Diagnostic performance of plasma pTau217/Aβ42 ratio and a three-zone threshold model for Alzheimer's disease

Abstract

Early and accurate diagnosis of Alzheimer's disease (AD) typically relies on invasive or expensive methods like cerebrospinal fluid (CSF) biomarkers and amyloid PET imaging. Blood-based biomarkers, particularly plasma phosphorylated tau (pTau₁₈₁, pTau₂₁₇) and amyloid-beta ratios (Aβ₄₂/₄₀), offer a more accessible diagnostic alternative. This study assessed the diagnostic accuracy of plasma biomarkers and developed a three-zone classification model to reduce reliance on invasive confirmatory tests.

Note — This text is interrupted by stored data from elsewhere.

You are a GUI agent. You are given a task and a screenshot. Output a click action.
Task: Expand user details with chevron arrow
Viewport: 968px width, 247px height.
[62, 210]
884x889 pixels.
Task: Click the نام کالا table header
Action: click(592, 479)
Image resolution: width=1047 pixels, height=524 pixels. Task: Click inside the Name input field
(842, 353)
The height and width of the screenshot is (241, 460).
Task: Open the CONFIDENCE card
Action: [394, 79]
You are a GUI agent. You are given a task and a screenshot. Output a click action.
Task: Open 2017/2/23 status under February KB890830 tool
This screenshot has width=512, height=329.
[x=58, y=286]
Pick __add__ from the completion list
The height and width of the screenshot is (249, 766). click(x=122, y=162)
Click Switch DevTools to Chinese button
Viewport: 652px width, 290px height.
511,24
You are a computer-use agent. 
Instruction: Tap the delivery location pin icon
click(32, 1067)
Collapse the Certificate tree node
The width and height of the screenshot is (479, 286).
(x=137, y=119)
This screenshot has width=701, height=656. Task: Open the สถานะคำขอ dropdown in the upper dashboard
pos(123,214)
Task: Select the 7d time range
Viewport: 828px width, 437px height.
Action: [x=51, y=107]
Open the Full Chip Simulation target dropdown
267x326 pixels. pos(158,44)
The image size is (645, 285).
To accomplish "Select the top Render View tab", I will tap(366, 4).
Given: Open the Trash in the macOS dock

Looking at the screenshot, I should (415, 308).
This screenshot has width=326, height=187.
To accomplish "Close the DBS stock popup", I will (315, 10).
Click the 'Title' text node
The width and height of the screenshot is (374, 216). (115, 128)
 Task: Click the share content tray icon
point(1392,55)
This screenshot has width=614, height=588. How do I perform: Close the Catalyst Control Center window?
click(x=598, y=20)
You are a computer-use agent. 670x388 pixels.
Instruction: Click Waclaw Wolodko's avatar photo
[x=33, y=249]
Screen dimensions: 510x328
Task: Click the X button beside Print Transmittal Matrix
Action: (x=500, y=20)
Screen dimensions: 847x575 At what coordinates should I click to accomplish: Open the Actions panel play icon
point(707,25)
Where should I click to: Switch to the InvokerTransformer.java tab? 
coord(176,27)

We retrospectively evaluated 109 participants referred to a tertiary memory clinic. Participants underwent cognitive assessments, brain MRI, CSF biomarker analyses (pTau₁₈₁, Aβ₄₂/₄₀), and plasma biomarker measurements (pTau₁₈₁, pTau₂₁₇, Aβ₄₂/₄₀, pTau₂₁₇/Aβ₄₂ ratio). Diagnostic performance was evaluated using ROC analyses, and thresholds achieving ≥ 95 % sensitivity and specificity were used to define low, intermediate and high-risk zones. Plasma biomarkers correlated significantly with CSF biomarkers. For identifying AD pathology (A+/T + vs. others), plasma pTau₂₁₇ and the pTau₂₁₇/Aβ₄₂ ratio demonstrated the highest accuracy (both AUC=0.95), outperforming plasma pTau₁₈₁ (AUC=0.88) and Aβ₄₂/₄₀ ratio (AUC=0.73). At optimal thresholds, plasma pTau₂₁₇ showed 87.5 % sensitivity and 93.4 % specificity, whereas the pTau₂₁₇/Aβ₄₂ ratio showed higher sensitivity (95.8 %) but lower specificity (85.2 %). Using the three-zone model, plasma pTau₂₁₇ enabled definitive classification in 80.7 % of patients, increasing to 84.4 % with the pTau₂₁₇/Aβ₄₂ ratio. Among patients with mild cognitive impairment, plasma pTau₂₁₇ achieved excellent accuracy (AUC=0.98). Plasma pTau₂₁₇, alone or combined with Aβ₄₂, provides highly accurate and scalable identification of AD pathology, substantially reducing the need for invasive diagnostic procedures.

Keywords: Alzheimer’s disease; Amyloid pathology; Blood-based biomarkers; Diagnostic accuracy; Mild cognitive impairment; Non-invasive diagnostics; PTau(217)/Aβ(42) ratio; Plasma pTau(217); ROC curve analysis; Three-zone classification.